Exercise description
Every line in the listing below from the one with "You are a computer-use agent." through the one with "Instruction: Enable the" is to be reproduced exactly, both ends included; leave out the rest.

Task inputs
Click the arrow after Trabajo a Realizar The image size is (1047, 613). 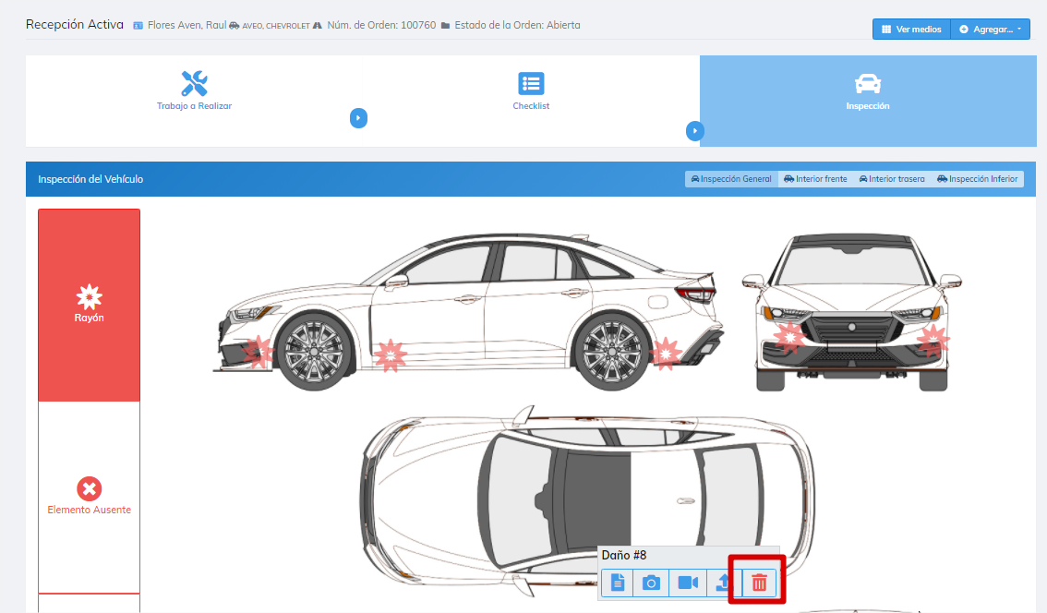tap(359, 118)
...
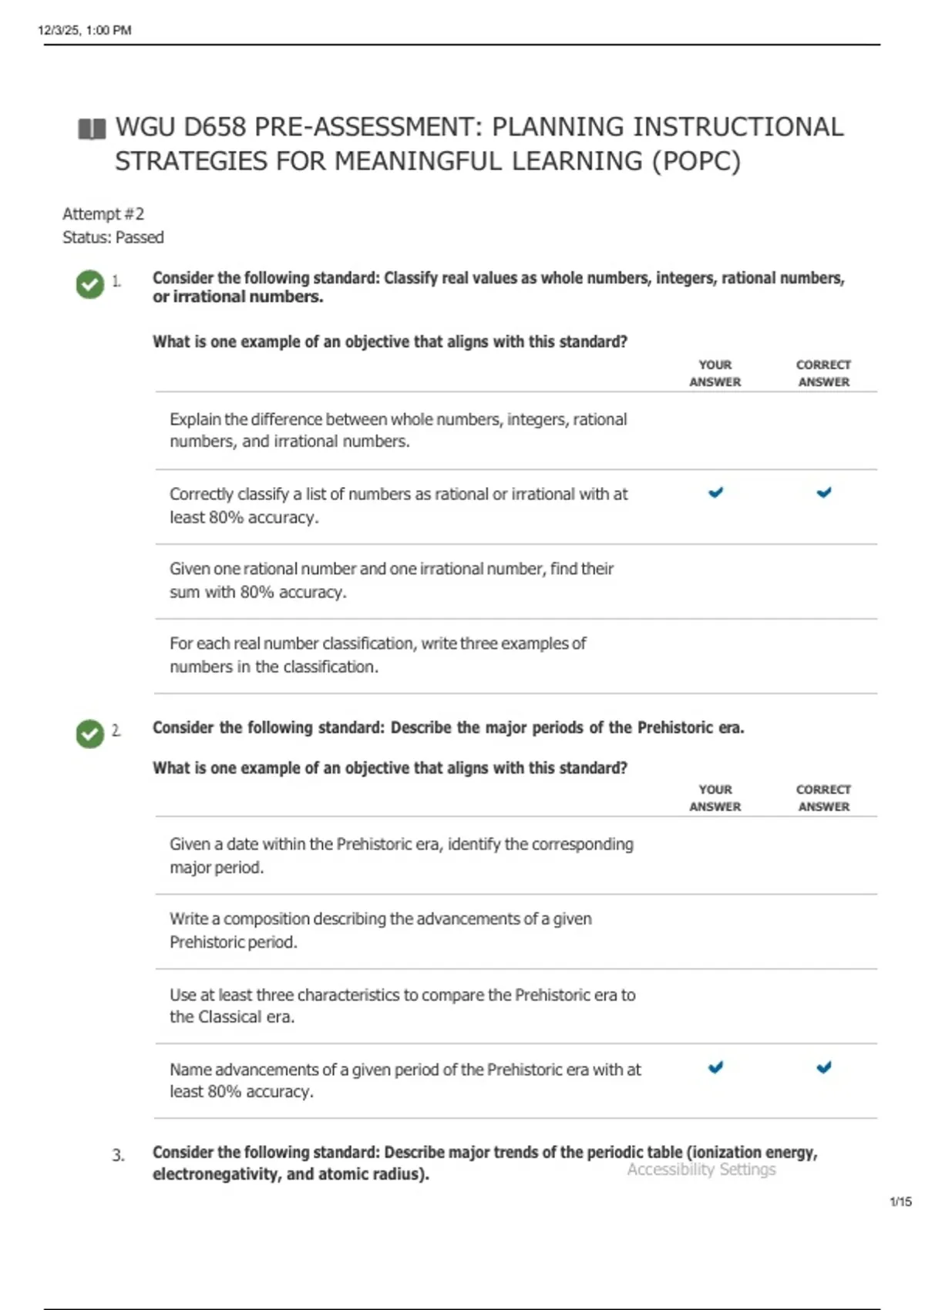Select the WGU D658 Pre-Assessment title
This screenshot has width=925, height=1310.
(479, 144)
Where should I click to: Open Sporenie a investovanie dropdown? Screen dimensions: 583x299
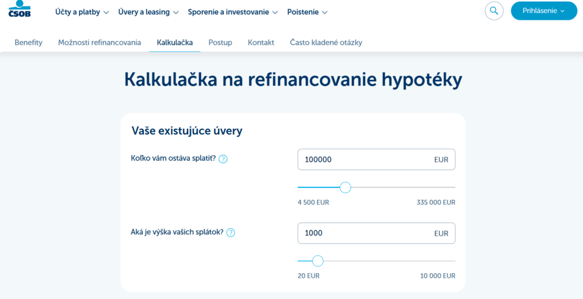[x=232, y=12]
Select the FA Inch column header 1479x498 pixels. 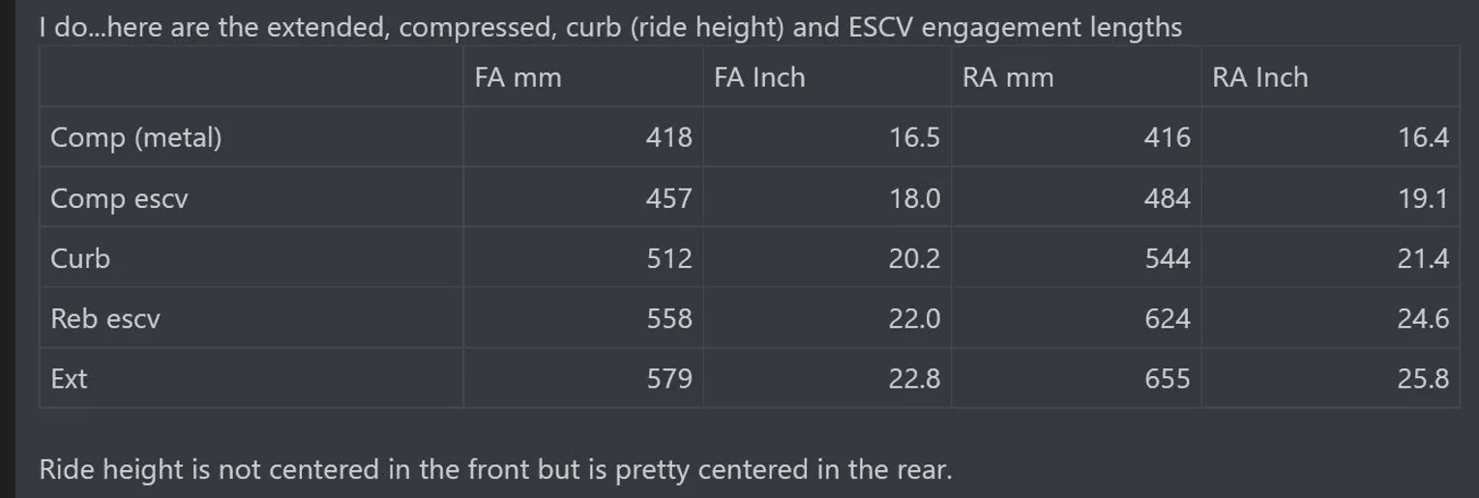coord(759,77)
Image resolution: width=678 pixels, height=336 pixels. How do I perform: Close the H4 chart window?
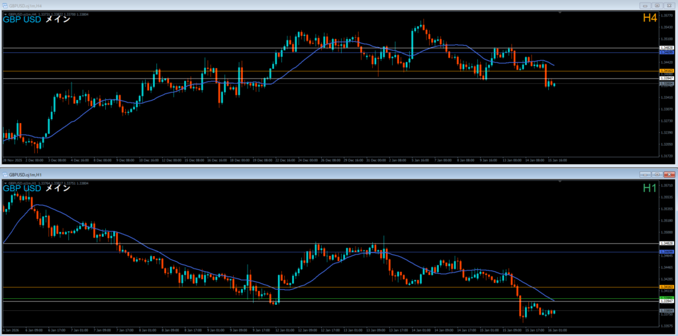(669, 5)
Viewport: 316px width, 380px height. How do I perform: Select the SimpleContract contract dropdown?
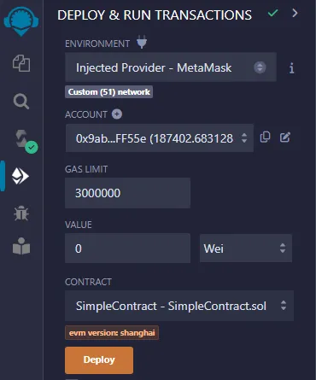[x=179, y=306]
* * *
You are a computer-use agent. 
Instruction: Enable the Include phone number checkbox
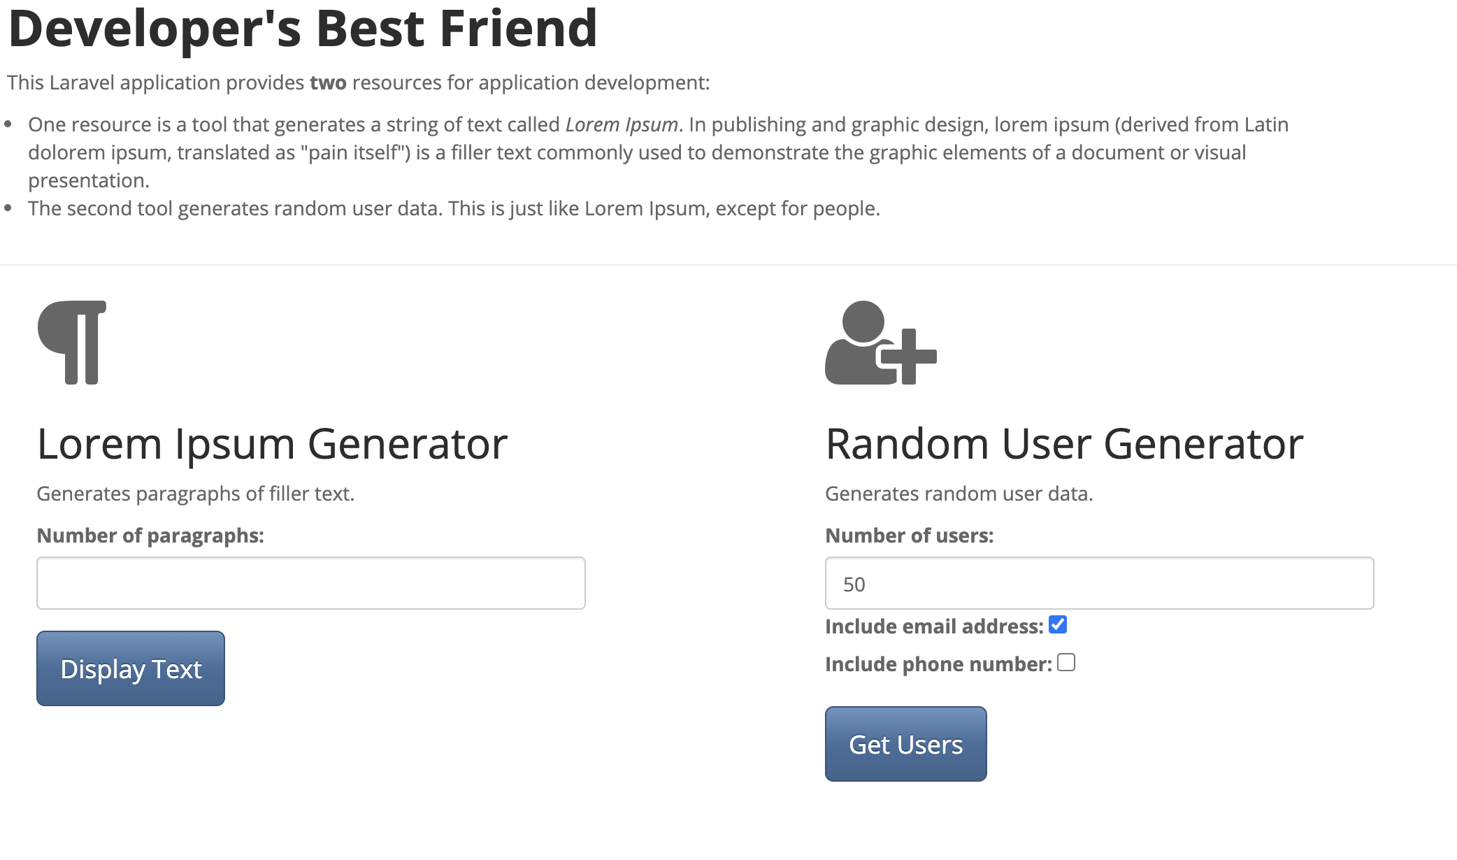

Solution to this problem
You are a computer-use agent. 
Instruction: Enable the Include phone number checkbox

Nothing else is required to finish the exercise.